The corn is a species of the very hard flint. The grains yellow or bluish black and red, sometimes all three on one cob. The stalk is perhaps four feet high, the ears growing near the ground. Thin corn cakes, _tortillas_, are the principal food of Mexican and Indian, and the women pride themselves on the skill and speed with which they make them. The shelled grains are boiled in water with a little lime to soften the skin so that it can be pulled off, then it is ground into meal by mashing with a long round stone, like our rolling-pin, against an oblong, slightly hollowed stone called a _metate_. A little water is added, making it the consistence of gruel, and it is baked in thin cakes on hot stones or griddles of tin or copper. When done they are the color of a hornet’s nest and tasteless as white paper. Once accustomed to them strangers become very fond of _tortillas_.
At an appointed signal the corn was taken from the kettle, burnt in the consecrated fire, and the ashes sprinkled over the fields to insure a good crop next year; then another fire was kindled, and kettles re-filled with corn, and when boiled freely distributed to all the people, who heartily enjoyed the banquet.
Such is the green corn dance; a yearly delight celebrated in the changeless fashion set before these people in the primeval years. New and startling figures are not in the program. Their ambition is to do all according to the traditions of the elders. As the day advanced the ecstacy increased, the dancers shuffled and hopped as if they would shuffle off this mortal coil. Convulsive stamping and leaping made with frantic gestures; the din of savage minstrelsy; the guttural, unrhythmed voices and the hideous “_tombe_,” a hollow log covered at the ends with dried hide, made a barbaric uproar that lingers long on senses attuned to harmony.
I must not close without mention of the dogs of You-pel-lay. Admitted to that equal sky, they were given the right to a voice in the matter and toward evening they embarked in a tumultuous, unearthly fantasia. As we scaled the Israel Putnam hill the soft night wind fell on our hot, tired faces like the cool touch of holy water, and floated after us the farewell symphonies of the revelry. And they were all pow-wow and bow-wow.
Perhaps the classic reader, if I am so fortunate as to have one, may be reminded in this festival of the haunted vale of Enna and its lovely fables; mythic stories filled with hidden meaning veiled by the splendors of the Eleusinian mysteries. It is the instinctive spirit of gratitude to the Lord of the harvest, the keeper of the destinies; and the poverty of this race and their rude rites are to the genius and varied wealth of ancient Greece only the difference of blood and civilization everywhere between the Old World and the New.

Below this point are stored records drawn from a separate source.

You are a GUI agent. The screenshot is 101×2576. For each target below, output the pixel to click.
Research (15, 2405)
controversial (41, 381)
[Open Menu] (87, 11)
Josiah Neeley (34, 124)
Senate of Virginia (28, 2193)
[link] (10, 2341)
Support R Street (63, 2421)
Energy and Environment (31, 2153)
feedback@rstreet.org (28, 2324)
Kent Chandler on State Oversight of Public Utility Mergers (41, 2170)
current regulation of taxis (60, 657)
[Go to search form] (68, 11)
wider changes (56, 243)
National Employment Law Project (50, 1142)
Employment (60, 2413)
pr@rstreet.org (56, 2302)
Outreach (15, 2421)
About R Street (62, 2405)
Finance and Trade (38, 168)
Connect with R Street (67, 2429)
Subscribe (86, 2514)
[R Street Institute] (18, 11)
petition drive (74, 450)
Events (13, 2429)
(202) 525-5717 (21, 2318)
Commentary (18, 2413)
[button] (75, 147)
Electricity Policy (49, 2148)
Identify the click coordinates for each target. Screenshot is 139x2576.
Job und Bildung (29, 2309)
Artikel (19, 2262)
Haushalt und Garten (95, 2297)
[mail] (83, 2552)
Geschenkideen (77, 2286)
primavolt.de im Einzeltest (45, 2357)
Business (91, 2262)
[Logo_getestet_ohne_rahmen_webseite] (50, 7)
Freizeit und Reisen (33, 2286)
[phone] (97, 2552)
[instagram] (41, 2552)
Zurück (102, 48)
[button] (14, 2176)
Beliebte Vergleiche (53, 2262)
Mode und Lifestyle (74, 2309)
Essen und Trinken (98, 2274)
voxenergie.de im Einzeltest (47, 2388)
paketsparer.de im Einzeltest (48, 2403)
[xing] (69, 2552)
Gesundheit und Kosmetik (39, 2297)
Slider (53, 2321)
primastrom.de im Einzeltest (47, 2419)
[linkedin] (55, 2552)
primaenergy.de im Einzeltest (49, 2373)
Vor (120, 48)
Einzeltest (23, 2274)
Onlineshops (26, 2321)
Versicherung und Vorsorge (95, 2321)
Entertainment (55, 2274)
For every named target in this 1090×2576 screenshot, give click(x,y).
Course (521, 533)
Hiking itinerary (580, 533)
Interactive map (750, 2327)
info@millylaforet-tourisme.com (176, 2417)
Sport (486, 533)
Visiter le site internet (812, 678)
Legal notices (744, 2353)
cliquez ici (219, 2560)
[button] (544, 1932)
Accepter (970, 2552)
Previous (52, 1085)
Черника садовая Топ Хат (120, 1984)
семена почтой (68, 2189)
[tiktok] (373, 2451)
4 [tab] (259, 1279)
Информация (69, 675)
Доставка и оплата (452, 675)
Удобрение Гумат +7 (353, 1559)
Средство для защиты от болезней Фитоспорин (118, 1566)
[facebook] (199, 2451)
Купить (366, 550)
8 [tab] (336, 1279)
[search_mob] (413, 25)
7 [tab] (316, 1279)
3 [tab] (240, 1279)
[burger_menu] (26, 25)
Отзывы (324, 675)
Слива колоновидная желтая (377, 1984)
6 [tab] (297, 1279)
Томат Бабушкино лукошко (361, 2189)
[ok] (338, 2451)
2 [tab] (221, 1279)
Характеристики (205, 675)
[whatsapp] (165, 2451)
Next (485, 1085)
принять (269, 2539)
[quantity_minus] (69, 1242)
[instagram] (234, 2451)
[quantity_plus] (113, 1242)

The squaws wear no wreaths and have no share in these ceremonials, but adoring women are the same the world over, and out of their own hearts create the glory and beauty of the shrines where they burn precious incense and kneel for worship. They looked on in secret rapture with love-light in their eyes, an expression I have seen in the face of a listening wife in the senate gallery, when the man foremost of all the world to her speaks the words which thrill the crowd to silence. In Santo Domingo there is no noiseless telegraphy of swimming eye or waving hand. Little does the sullen red sachem care for the subtle flattery of loving admiration.